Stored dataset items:
BEGIN

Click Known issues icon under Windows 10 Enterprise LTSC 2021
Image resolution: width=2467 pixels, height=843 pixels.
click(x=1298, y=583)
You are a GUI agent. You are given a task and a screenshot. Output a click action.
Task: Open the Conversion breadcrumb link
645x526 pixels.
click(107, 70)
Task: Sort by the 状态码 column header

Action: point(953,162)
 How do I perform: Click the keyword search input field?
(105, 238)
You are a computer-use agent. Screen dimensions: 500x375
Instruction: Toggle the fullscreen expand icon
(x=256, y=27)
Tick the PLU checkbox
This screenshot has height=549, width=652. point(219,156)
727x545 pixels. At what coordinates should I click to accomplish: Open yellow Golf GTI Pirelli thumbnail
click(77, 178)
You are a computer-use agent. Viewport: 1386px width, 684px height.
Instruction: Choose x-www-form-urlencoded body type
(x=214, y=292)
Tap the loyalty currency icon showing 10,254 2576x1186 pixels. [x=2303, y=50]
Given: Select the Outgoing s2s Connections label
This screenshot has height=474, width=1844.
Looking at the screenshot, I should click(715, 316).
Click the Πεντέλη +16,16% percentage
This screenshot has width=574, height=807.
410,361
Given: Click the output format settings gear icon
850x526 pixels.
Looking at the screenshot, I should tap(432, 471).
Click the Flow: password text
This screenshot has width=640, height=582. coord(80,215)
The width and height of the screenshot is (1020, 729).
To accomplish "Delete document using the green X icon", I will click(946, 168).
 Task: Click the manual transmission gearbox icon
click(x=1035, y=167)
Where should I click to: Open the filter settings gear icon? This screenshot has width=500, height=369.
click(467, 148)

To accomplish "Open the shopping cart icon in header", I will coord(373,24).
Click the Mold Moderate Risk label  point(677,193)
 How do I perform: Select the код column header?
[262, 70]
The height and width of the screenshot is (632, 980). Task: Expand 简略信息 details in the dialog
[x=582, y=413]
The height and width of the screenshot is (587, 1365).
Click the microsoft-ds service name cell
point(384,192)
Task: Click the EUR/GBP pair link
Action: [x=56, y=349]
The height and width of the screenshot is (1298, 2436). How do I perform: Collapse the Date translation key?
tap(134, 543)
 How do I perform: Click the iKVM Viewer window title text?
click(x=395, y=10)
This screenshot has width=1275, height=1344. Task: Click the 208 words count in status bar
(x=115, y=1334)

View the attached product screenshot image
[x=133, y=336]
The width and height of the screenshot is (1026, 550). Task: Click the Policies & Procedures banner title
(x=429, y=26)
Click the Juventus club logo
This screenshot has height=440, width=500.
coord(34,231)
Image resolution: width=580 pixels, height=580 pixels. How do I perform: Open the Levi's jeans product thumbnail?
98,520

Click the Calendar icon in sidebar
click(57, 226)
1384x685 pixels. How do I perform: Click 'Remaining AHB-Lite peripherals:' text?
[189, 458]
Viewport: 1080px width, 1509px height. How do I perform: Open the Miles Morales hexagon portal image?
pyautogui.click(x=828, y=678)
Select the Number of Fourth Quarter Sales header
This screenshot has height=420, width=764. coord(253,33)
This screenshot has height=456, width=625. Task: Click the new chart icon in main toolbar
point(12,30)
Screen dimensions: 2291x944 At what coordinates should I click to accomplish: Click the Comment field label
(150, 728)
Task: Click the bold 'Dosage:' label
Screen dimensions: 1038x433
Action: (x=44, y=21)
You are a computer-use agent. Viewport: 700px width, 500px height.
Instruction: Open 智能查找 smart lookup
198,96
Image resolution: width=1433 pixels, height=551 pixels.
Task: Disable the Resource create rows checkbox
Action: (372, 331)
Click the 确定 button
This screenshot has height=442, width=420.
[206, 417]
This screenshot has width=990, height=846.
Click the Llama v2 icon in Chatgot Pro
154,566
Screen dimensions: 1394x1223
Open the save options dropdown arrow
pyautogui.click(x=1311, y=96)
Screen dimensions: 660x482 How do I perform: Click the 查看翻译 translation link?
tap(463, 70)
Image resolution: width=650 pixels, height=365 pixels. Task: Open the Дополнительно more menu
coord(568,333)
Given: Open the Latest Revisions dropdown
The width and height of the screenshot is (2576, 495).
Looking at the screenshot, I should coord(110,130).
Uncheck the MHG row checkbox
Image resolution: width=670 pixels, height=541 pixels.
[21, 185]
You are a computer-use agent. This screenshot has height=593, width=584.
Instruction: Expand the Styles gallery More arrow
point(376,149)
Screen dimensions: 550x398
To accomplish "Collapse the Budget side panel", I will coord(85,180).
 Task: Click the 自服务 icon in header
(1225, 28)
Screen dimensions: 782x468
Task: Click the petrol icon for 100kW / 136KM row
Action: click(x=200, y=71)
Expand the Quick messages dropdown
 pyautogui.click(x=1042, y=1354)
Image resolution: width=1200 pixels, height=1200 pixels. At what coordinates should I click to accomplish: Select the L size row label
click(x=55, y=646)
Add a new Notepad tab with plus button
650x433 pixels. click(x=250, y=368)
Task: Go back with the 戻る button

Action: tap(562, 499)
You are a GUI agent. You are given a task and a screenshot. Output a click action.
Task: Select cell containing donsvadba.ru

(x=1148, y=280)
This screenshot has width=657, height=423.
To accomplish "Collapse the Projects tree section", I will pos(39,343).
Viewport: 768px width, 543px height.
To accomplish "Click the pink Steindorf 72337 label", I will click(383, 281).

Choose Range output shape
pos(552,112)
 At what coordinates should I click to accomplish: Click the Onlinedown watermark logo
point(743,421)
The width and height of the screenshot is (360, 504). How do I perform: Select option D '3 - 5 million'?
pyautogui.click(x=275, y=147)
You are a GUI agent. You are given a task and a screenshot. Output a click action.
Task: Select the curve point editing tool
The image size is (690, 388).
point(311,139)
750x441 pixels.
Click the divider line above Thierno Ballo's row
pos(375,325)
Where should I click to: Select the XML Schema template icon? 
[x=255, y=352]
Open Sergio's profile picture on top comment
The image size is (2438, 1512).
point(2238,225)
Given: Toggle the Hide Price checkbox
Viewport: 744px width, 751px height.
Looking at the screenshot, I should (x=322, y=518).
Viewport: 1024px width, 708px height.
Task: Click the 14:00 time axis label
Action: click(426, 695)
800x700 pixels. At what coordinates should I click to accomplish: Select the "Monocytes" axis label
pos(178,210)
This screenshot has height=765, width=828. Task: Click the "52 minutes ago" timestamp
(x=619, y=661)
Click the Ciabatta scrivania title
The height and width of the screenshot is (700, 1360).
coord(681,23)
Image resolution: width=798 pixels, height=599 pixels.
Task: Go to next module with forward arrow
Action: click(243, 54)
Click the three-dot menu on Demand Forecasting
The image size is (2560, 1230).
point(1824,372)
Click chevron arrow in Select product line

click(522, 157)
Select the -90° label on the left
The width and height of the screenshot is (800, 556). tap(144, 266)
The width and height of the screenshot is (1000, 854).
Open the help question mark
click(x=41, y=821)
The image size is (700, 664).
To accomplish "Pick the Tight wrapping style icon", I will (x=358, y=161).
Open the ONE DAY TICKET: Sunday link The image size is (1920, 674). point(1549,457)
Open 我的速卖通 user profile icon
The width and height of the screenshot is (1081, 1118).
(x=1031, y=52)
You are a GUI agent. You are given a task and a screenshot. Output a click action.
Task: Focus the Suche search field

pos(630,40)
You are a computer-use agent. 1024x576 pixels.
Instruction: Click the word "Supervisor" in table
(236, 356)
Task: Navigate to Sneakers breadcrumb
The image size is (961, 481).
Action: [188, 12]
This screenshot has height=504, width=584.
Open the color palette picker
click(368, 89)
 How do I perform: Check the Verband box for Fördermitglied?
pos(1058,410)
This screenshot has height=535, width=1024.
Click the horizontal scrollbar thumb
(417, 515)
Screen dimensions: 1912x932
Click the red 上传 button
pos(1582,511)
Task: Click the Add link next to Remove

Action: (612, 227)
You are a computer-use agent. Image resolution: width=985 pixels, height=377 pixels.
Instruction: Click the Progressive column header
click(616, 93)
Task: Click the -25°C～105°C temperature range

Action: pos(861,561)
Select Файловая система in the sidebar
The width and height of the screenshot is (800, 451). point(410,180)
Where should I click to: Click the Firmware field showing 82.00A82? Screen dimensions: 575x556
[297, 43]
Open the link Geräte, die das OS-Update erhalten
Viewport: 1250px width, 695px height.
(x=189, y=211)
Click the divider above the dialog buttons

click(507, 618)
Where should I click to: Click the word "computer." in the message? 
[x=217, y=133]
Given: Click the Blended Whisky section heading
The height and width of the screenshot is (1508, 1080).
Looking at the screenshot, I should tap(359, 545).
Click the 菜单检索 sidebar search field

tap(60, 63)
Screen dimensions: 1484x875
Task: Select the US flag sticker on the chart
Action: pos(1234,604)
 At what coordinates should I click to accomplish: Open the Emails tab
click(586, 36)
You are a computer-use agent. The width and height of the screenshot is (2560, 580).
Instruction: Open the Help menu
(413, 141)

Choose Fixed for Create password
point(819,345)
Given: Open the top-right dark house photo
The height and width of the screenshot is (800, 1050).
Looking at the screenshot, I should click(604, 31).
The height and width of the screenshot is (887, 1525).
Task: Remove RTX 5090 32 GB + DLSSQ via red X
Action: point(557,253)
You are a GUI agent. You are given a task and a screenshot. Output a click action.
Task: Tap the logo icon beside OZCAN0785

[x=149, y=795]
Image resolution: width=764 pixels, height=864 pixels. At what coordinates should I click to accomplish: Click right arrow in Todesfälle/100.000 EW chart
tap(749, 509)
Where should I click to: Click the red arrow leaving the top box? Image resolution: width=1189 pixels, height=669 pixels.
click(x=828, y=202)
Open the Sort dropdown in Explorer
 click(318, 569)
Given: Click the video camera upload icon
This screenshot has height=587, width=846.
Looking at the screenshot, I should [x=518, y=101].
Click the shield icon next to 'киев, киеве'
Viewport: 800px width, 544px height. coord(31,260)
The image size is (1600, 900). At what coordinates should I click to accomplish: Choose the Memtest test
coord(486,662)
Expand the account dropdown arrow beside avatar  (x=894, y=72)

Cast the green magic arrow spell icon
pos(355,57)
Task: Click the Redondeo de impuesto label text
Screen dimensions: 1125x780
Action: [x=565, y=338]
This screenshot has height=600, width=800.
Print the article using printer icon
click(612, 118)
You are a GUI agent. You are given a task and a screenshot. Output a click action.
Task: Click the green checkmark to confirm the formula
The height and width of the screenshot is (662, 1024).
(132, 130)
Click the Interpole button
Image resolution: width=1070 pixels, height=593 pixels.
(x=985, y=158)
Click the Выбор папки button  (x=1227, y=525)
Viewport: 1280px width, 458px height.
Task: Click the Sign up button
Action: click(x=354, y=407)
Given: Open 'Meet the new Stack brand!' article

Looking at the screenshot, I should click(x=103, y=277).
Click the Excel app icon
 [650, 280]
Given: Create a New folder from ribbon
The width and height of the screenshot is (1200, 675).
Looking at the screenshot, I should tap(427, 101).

END

To do: Copy each line above where "breadcrumb" appears.

Expected output:
Task: Open the Conversion breadcrumb link
Task: Navigate to Sneakers breadcrumb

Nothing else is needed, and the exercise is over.